Butt Joints, Flashing, and Inside Corners
Butt joints between HardiePlank pieces must be gapped one-eighth of an inch and flashed behind the joint. The flashing is a piece of aluminum, galvanized steel, or painted metal, four to six inches wide, slipped behind the joint before the next piece is installed. The flashing prevents water that penetrates the joint from reaching the sheathing. The joint is caulked with elastomeric caulk after installation. For ColorPlus factory-finished siding, use the James Hardie color-matched caulk. For primed siding, use paintable elastomeric caulk that will be covered by the finish paint.
Butt joints must land on a stud. Both ends of both pieces must be fastened into the stud. The joint is centered on the stud with the gap falling over the centerline. The flashing extends past both edges of the joint. Stagger the butt joints between courses so no two joints line up vertically. A continuous vertical line of joints is a weak line in the wall and a path for water. Staggered joints distribute loads and break the water path.
Inside corners on a HardiePlank wall can be finished three ways. A trim board installed in the corner, with the siding from both walls butting into it with a one-eighth-inch gap, is the simplest and most traditional. A metal inside corner flashing, with the siding from one wall running behind the flashing and the siding from the other wall butting into it, is more watertight. An overlapping corner, where the siding from one wall extends past the corner and the siding from the other wall butts into the back of it, is the least common and most rustic. The trim board method is the standard for residential HardiePlank installations.
Frequently Asked Questions
Is a Gecko gauge worth buying for HardiePlank installation?
Yes, for a whole-house installation. The Gecko gauge holds the plank at the correct exposure while you nail it, turning a two-person job into a one-person job for the plank hanging stage. It costs $30 to $40. For a small project, a shed or a single wall, two people and no gauge is fine. For a whole house, the gauge pays for itself in labor savings on the first wall.

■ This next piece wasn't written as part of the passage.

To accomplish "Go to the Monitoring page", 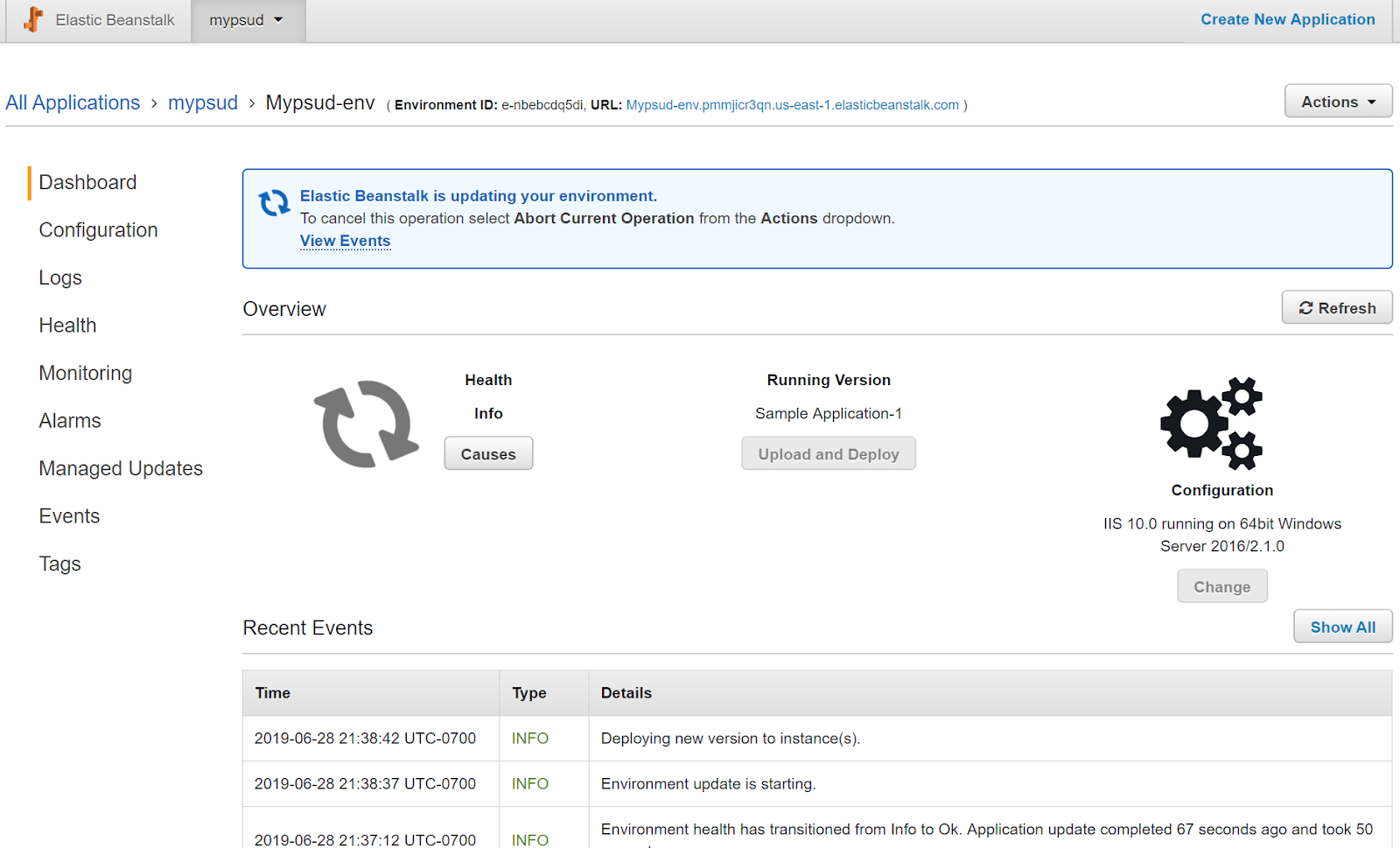I will click(85, 373).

Should I use a hammer or a pneumatic nailer for HardiePlank?
A pneumatic nailer with adjustable depth control is faster and produces more consistent flush fasteners than a hammer. The depth control is the key feature. Set it once on a scrap piece and every nail will be flush. A hammer requires judging the depth on every nail. For a whole house, the nailer is worth the rental or purchase cost. For a small project, a hammer is sufficient.

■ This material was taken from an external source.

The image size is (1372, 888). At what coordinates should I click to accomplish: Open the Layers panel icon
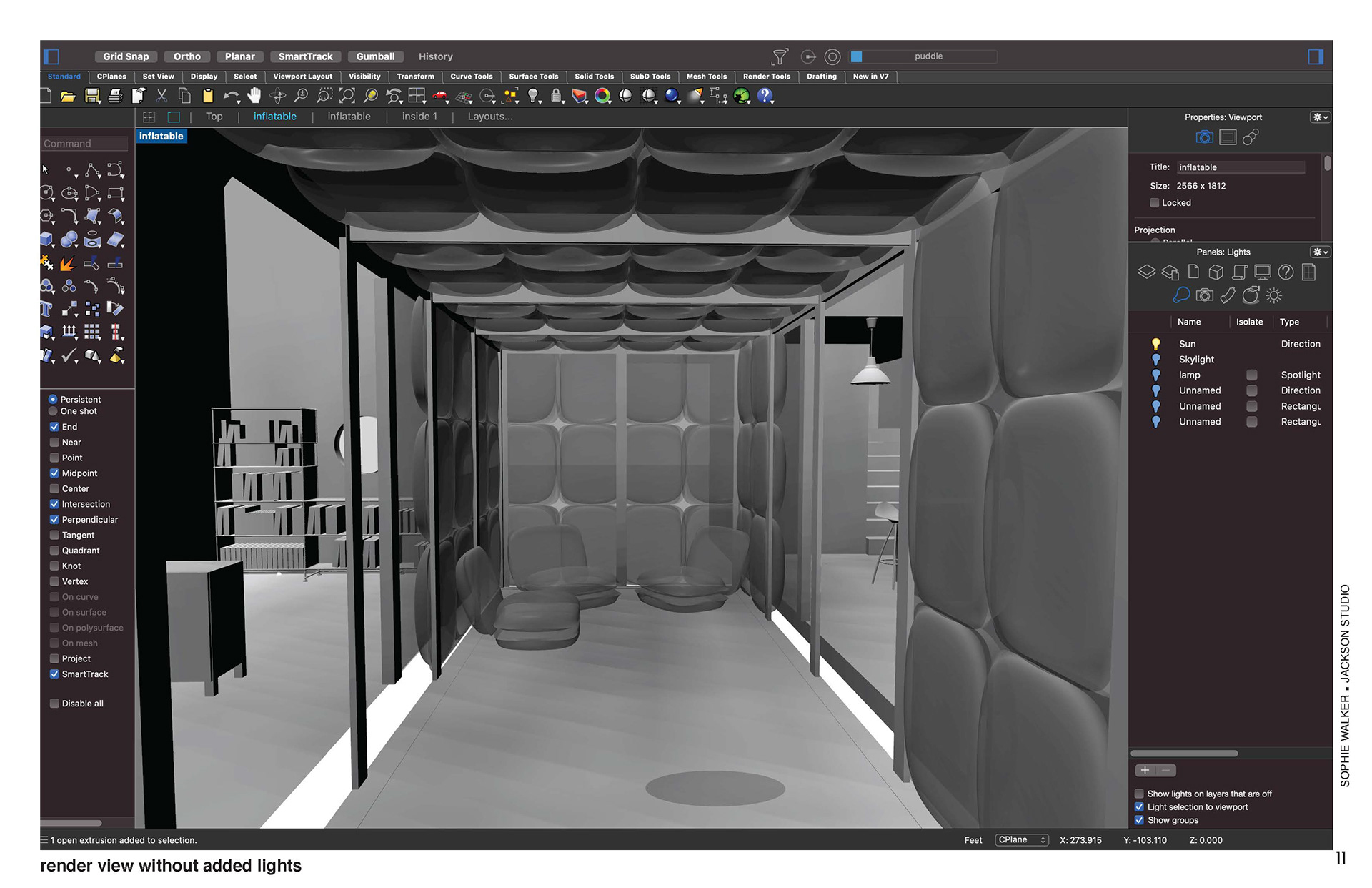(x=1146, y=272)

Do I caulk every gap on HardiePlank siding?
Caulk the butt joints and the gaps between the siding and trim. Do not caulk the bottom edge of the siding above grade. The bottom gap must remain open to allow drainage. Do not caulk the overlap between courses. The overlap is designed to shed water without caulk. Caulking the overlap traps water behind the caulk. The water that gets in cannot get out.
The Bottom Line
HardiePlank lap siding is blind-nailed to the studs, overlapped a minimum of one and a quarter inches, and gapped one-eighth of an inch at all trim and butt joints. The exposure is calculated by dividing the wall height by the plank width minus overlap and adjusting slightly for even courses. The Gecko gauge holds the plank at the correct exposure. The nails are driven flush at every stud. The butt joints are flashed and caulked. The inside corners are trimmed. HardiePlank is a specific product with specific installation requirements. Follow the manual for your climate zone. The techniques in this guide are the techniques the manual assumes you know.